### Task requirements
Write the next part of the account below about the workers' compensation settlement and its disputed Medicare Set-Aside, beginning after its final sentence.

### Excerpt
An injured worker settled his workers’ compensation claim out of court. The settlement terms included a provision that a Medicare Set-Aside (“MSA”) be submitted to the Center for Medicare Services (“CMS”) to determine the MSA allocation. CMS approved the set-aside amount described in the MSA, and the employer filed a motion that the MSA be incorporated into the settlement. The injured worker objected, arguing that the MSA was incorrect, despite the injured worker’s failure to provide to the employer and CMS necessary information to determine the adequacy of the MSA. The workers’ compensation judge ordered that the MSA be incorporated into the settlement, and the injured worker appealed.

### Data extracts
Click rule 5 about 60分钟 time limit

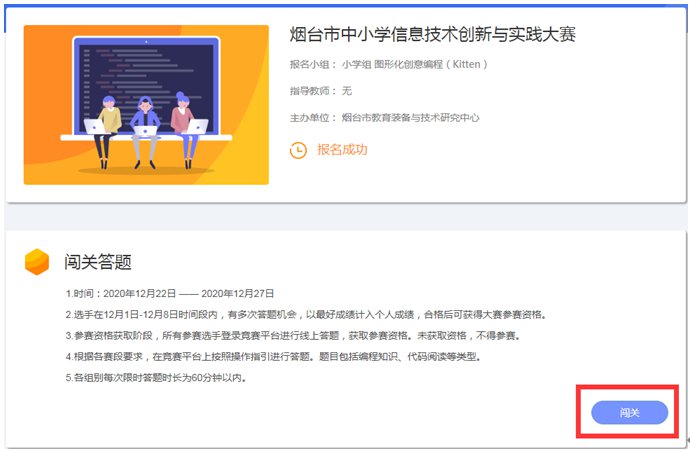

==

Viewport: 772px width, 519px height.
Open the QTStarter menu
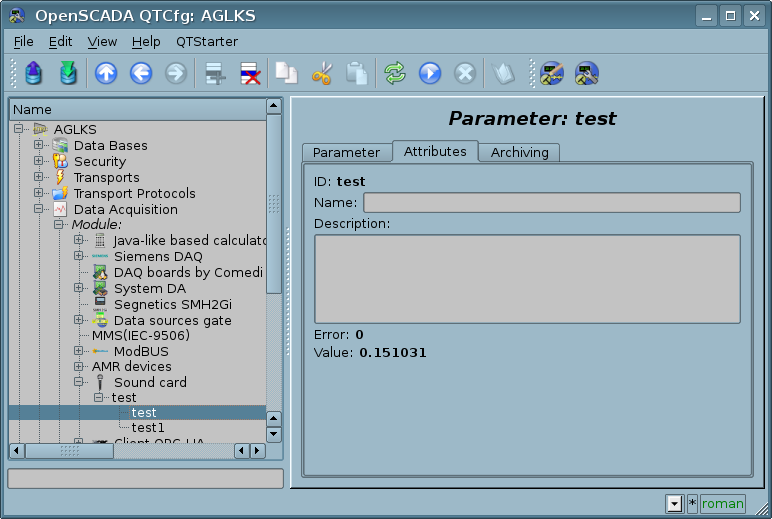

--

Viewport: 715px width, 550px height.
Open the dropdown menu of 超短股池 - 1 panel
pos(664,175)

### Output for this exercise
The injured worker alleged that the workers’ compensation judge erred in incorporating the MSA analysis into the settlement. He argued that the MSA should not have been admitted on the grounds of hearsay, competency and relevance. The appellate court held that it was reasonable for the workers’ compensation judge to conclude that the MSA would be the only evidence submitted to complete the analysis of the injured worker’s future medical needs. Additional information was requested numerous times from the injured worker, delaying the settlement for two years, and the appellate court found no reason why the Office of Workers’ Compensation should have to wait more than two years for additional information.
The appellate court affirmed the workers’ compensation judge’s finding that the MSA analysis, approved by CMS, should be incorporated into the settlement agreement.